Set exercise ->
Rewrite the entries below as a JSON list of strings, one string per line with blank lines omitted, starting from the first line and ending with the line that contains "I will coord(215,222).".

═══ Given records ═══

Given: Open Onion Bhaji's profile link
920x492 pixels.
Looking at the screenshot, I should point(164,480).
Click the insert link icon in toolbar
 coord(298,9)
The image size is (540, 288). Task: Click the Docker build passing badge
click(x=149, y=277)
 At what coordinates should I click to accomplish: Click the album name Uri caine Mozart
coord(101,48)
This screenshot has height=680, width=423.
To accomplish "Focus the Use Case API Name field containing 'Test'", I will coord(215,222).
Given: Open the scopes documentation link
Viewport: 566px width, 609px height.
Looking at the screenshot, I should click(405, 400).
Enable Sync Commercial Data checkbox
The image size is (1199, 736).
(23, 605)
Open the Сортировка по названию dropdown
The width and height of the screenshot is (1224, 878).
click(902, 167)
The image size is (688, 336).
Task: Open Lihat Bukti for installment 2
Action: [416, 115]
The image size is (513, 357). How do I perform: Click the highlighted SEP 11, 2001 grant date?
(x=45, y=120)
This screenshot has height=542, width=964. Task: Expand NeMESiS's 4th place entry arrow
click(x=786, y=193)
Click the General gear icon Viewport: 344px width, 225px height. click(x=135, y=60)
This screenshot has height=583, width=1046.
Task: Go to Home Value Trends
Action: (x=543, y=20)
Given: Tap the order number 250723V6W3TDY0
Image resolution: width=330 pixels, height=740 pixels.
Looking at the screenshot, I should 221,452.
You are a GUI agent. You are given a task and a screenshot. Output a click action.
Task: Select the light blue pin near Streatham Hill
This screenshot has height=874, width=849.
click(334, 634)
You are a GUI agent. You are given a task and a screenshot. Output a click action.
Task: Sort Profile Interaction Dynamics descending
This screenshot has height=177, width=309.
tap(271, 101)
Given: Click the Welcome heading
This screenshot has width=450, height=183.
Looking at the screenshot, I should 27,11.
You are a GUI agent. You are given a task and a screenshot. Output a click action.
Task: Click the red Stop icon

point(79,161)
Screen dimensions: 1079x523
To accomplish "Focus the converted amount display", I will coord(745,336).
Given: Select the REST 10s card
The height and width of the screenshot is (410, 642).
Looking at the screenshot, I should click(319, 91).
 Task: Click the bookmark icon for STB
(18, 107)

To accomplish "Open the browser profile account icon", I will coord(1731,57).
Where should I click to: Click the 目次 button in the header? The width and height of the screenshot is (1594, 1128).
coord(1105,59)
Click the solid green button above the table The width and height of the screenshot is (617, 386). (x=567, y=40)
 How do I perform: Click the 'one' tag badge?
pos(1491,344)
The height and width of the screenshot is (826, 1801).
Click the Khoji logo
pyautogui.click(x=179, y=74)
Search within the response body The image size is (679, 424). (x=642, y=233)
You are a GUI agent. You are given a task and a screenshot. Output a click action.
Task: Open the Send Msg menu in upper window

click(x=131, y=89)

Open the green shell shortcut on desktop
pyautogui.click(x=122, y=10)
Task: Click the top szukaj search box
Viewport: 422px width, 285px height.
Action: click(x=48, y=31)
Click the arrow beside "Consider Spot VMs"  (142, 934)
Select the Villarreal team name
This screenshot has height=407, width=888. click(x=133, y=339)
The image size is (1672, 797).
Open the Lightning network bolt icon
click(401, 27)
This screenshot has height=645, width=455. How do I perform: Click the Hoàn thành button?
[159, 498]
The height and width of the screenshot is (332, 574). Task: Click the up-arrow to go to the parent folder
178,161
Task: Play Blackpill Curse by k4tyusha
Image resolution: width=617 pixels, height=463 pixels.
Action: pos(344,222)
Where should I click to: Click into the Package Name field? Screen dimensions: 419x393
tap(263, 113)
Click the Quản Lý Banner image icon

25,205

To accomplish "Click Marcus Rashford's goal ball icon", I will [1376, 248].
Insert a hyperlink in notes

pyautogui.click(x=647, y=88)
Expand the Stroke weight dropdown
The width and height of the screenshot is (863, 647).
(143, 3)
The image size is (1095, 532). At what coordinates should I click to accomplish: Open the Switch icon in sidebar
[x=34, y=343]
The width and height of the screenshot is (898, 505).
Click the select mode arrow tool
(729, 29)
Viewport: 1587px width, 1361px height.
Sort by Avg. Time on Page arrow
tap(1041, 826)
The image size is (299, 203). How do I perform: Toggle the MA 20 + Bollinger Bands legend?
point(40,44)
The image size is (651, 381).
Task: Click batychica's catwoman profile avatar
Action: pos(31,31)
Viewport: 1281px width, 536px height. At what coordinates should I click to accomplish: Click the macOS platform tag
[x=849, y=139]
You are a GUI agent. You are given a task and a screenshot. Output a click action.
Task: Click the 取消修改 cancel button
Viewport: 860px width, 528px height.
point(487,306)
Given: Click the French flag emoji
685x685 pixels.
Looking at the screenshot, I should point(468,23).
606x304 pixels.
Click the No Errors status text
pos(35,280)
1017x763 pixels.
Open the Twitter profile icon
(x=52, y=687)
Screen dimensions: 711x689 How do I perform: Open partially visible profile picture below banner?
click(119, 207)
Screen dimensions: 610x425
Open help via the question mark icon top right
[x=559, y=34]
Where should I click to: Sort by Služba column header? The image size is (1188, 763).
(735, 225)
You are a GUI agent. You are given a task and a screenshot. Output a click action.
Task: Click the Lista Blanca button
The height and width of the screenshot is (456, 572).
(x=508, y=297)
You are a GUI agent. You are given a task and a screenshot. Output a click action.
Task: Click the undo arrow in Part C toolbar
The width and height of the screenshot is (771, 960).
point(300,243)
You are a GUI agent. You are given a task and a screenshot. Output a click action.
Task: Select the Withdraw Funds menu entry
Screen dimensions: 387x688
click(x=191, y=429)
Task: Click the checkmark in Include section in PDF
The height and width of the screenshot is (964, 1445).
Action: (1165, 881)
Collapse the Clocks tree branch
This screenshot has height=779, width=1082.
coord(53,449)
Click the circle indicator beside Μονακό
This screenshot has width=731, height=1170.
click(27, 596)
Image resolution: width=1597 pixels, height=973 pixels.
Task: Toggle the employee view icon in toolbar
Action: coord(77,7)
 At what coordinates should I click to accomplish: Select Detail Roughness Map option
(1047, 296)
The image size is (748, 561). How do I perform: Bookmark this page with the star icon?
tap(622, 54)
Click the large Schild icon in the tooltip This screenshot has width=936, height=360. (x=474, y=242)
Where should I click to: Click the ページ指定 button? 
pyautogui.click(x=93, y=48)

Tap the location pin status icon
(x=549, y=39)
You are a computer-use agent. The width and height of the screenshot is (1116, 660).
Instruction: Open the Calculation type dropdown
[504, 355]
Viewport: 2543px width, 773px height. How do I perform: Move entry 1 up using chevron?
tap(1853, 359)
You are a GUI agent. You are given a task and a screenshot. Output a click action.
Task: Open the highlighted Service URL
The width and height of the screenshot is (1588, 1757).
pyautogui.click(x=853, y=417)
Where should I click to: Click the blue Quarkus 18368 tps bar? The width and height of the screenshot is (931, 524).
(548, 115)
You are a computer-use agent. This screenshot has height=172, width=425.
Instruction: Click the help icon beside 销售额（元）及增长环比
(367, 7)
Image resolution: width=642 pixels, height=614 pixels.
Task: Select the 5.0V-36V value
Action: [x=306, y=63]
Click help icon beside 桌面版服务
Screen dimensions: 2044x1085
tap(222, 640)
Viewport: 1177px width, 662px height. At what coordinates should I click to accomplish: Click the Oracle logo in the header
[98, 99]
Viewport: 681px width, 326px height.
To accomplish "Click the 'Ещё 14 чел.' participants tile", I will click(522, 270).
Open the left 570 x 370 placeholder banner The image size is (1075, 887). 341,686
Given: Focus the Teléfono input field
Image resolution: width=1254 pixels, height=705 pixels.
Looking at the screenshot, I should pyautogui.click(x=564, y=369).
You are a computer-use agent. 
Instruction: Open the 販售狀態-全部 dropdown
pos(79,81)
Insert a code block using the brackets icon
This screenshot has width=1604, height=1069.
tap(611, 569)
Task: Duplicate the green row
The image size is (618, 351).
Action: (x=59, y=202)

═══

Written answer ->
[
  "Given: Open Onion Bhaji's profile link",
  "920x492 pixels.",
  "Looking at the screenshot, I should point(164,480).",
  "Click the insert link icon in toolbar",
  " coord(298,9)",
  "The image size is (540, 288). Task: Click the Docker build passing badge",
  "click(x=149, y=277)",
  " At what coordinates should I click to accomplish: Click the album name Uri caine Mozart",
  "coord(101,48)",
  "This screenshot has height=680, width=423.",
  "To accomplish \"Focus the Use Case API Name field containing 'Test'\", I will coord(215,222)."
]